August is not usually known as a great month for news. The President is often on a vacation while Congress has abandoned Washington to return to their districts. Political campaigns are traditionally in hibernation raising money. Families are on holiday and companies generally wait to unveil new products until after Labor Day.
What little news that does occur runs the risk of being beaten to death, rehashed and regurgitated until all that remains is a little drool, spittle that eeks from the lips of pundits and prognosticators, and a second tier of opinion-makers who are not-so-important that they could take vacation lest they might miss their only chance of the year to be quoted.
August news stories have the same foul odor of rotting food left out in the hot sun… stories that stretch on for weeks… when senior executives abandon NYC for the Hampton’s or the Cape leaving more junior news people in charge who embrace, indeed flog same ol’ stories for days and days. It is so much safer to go with a 2nd, 3rd or 15th day lead than chart a new course or find something more compelling when what’s old and loud can be resuscitated for another lead.
Last August coverage focused on the proposed death panels associated with health care reform. Stop – if just for a moment – is it really credible that the United States government would propose death panels for its citizens as a matter of public policy? Does that Mengele-esque concept pass the credulity test?
This August we have the Manhattan mosque. In a year’s time, with reflection, will this be about a proposed building or rather the question was this suggested mosque about actually building it, or merely asking for permission? Was the media, in turn much of the public, played by the question – what if we said, “No”? What if we said there wasn’t the right of freedom of religion or of speech? What if we had said that we do not honor the tenants of the Constitution, or in outright rejection made it globally clear that we were a nation where there was such repression that the US resembled a nation ruled by religious zealots and where freedoms were not respected?
The musical The Fantastics, music by Harvey Schmidt, book and lyrics by Tom Jones, a play itself about hate and bigotry capture the essence of confusion about what was really what… in a song called “Plant a Radish” they wonder about the mystery of raising children to act and do as their parents want. In a more macro version, did we sing this same chorus asking ourselves what we thought, what we wanted, and what we thought was the question, but in fact, we missed it?
In Washington you usually don’t challenge some one’s plan but rather their motives, that is, you seek to find out the why a particular individual supporting a law or idea is gaining credence and destroy him or her instead of attacking the issue directly. Here that old standard seems to have been turned on its head… instead of attacking the motives of those responsible we have attacked the plan itself. The mosque, whether a single room as part of a larger community center, in many ways a Muslim equivalent of a YMCA, is not the issue as much as its proponents wanted to place the question, a challenge, in front of the American people.
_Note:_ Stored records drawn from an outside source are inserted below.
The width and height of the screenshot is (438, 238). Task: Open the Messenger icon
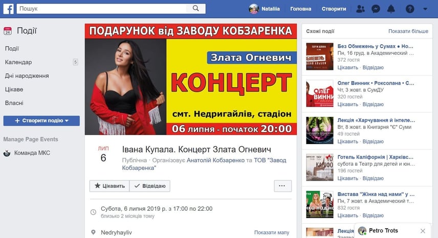click(376, 9)
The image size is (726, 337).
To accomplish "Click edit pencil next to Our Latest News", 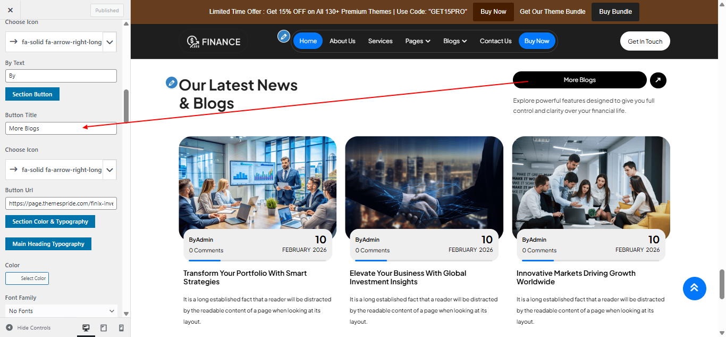I will (x=171, y=83).
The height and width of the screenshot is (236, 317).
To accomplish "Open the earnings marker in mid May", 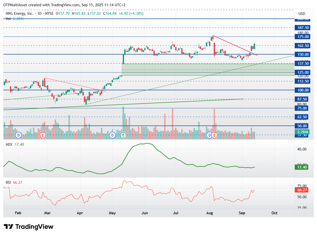I will pyautogui.click(x=123, y=135).
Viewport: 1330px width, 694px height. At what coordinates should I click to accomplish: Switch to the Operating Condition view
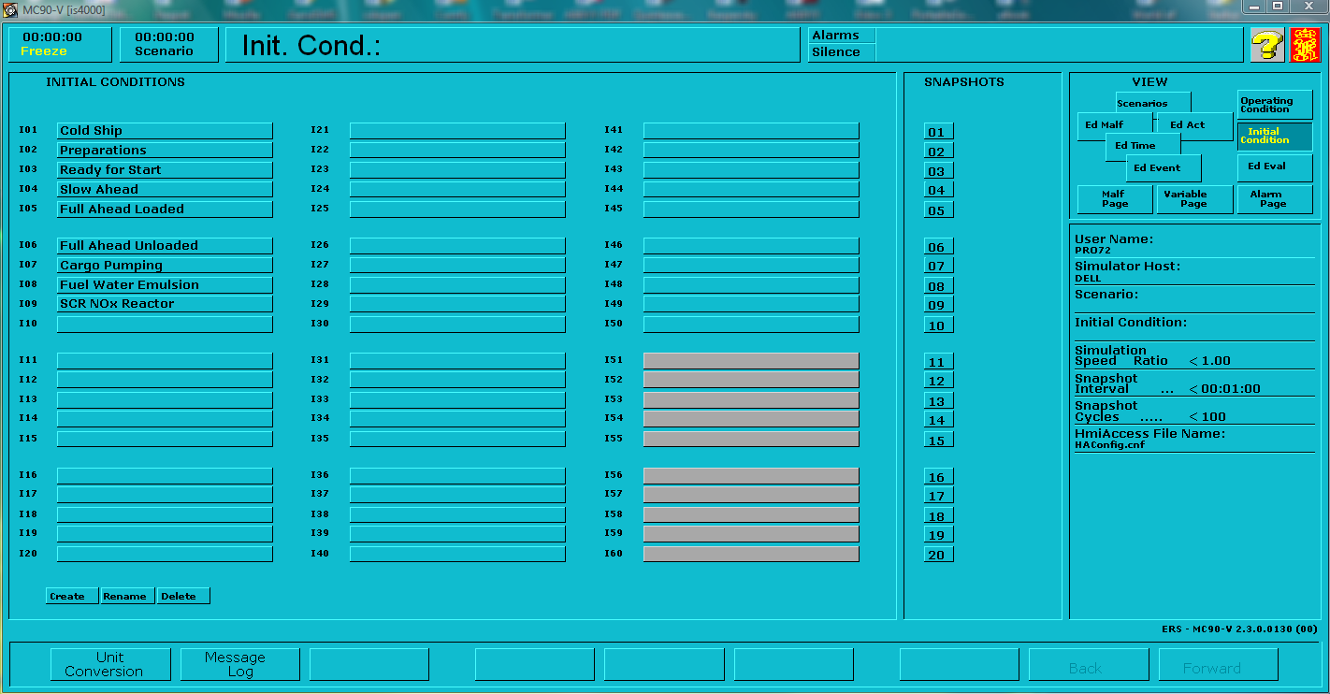1274,105
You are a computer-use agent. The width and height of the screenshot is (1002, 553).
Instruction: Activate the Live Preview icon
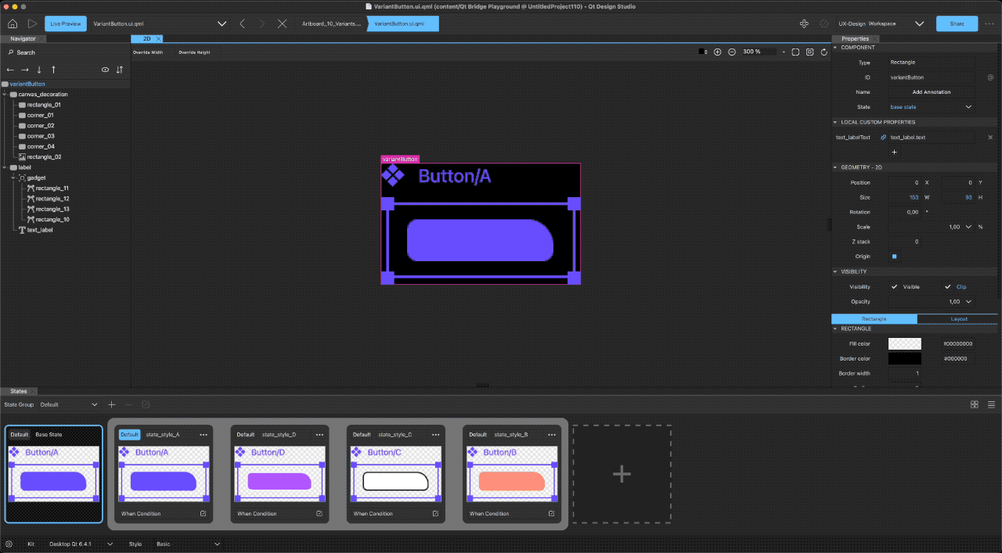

Are we truly as good as we would have ourselves believe? Did we get played by the media, many of whom went into swirl mode trying to breathe life into an emotional reaction instead of looking at what may lie beneath the noise?
And just in passing, supposing this mosque is approved and construction money can be obtained… does any one really expect the trade unions to willingly join in the building process? Will steel arrive as planned? Or other building supplies and crafts people? Will the NY Fire Department expeditiously sign off on permits and licenses? In New York, a city renown for its distinct reactions, does any one think this building has a serious expectation of any completion?
This wasn’t about a building, this was about the American process. Welcome to another August; September begins in just two more weeks.